Co‐culturing day 7 differentiated neutrophils with tumor cells enhance migration. A) Diagram of xCelligence co‐culture migration assay. a) Schematic of the migration cartridge with an upper and lower chamber and a microporous membrane in between, which is coated with gold microelectrodes on the underside to sense the cells migrating through. b) Schematic of an individual well in the cartridge where the cells are seeded after co‐culturing and allowed to migrate through the pores over time. c) The top and bottom chamber can be detached following the termination of the experiment and the top chamber can be fixed and mounted with a coverslip to image on the microscope.
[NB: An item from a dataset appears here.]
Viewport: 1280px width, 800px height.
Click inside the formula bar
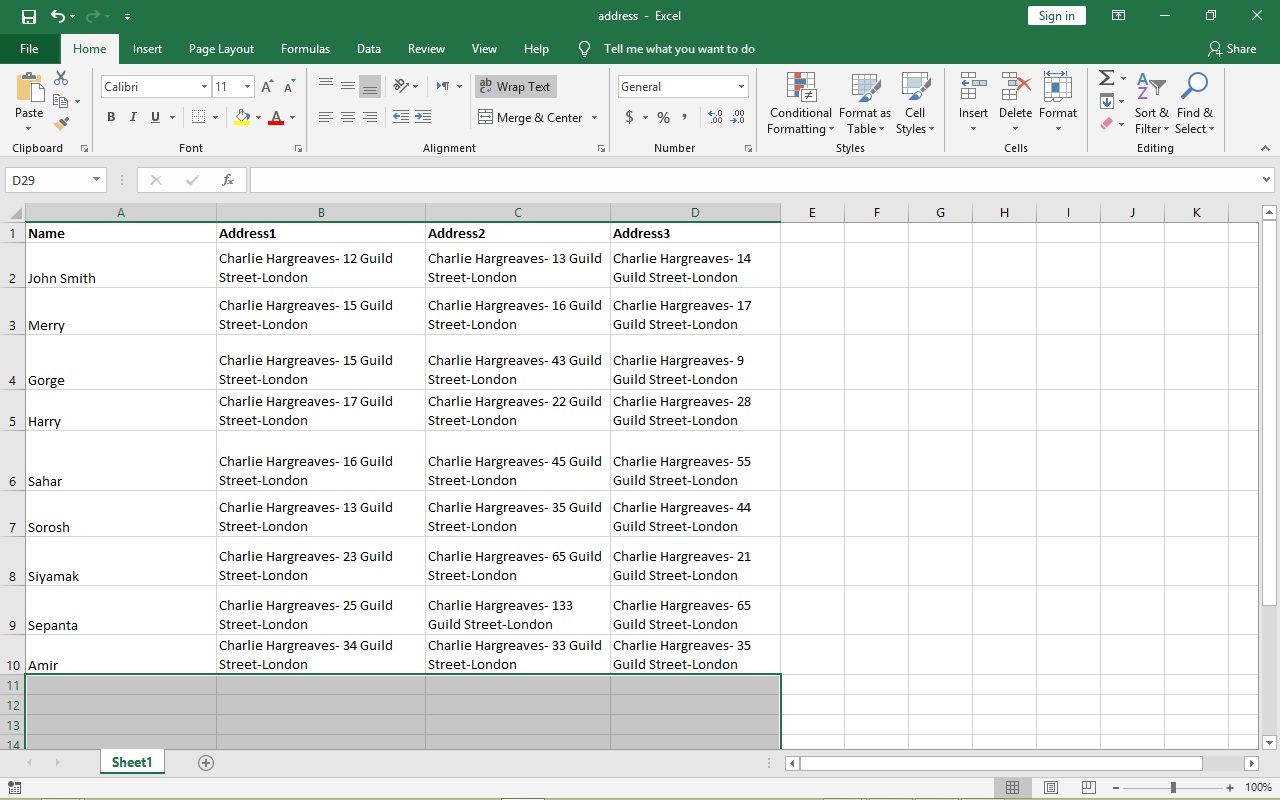(700, 180)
B) Representative graph of migration efficiency of undifferentiated HL‐60 Bcl‐2 cells only, differentiated neutrophils only, MDA‐MB‐231TD cells only, a 1:1 co‐culture of undifferentiated HL‐60 Bcl‐2 cells and MDA‐MB‐231TD cells and a 1:1 co‐culture of differentiated neutrophils and MDA‐MB‐231TD cells toward 10% FBS (tumor cell attractant) over the course of 24 h. Error bars indicate mean ± SD, each experiment was performed in triplicates. ****, p < 0.0001 of tumors cells only versus differentiated neutrophil: tumor cell co‐culture from 8.5 to 24 h and undifferentiated HL‐60 Bcl‐2 cells: tumor cell co‐culture versus differentiated neutrophil: tumor cell co‐culture from 6 to 24 h (Two‐way ANOVA with Bonferroni post‐test). C) Representative graph of migration efficiency of undifferentiated HL‐60 Bcl‐2 cells only, differentiated neutrophils only, MDA‐MB‐231TD cells only, a 5:1 co‐culture of undifferentiated HL‐60 Bcl‐2 cells and MDA‐MB‐231TD cells and a 5:1 co‐culture of differentiated neutrophils and MDA‐MB‐231TD cells toward 200 nm fMLP (neutrophil attractant) over the course of 8 h. Error bars indicate mean ± SD, each experiment was performed in triplicate. ****, p < 0.0001 of tumors cells only versus differentiated neutrophil: tumor cell co‐culture from 4 to 8 h and differentiated neutrophil: tumor cell coculture versus undifferentiated HL‐60 Bcl‐2 cell: tumor cell co‐culture from 1.5 to 8 h (Two‐way ANOVA with Bonferroni post‐test). D) Fluorescent images of a fibronectin‐coated, formaldehyde‐fixed, Hoechst‐stained xCelligence migration CIM cartridge with GFP‐labeled MDA‐MB‐231TD tumor cells and mCherry‐labeled differentiated neutrophils that migrated through pores toward 200 nm fMLP. Images were taken at 20x magnification using a Nikon Ti2‐E inverted microscope. Scale bar = 100 µm.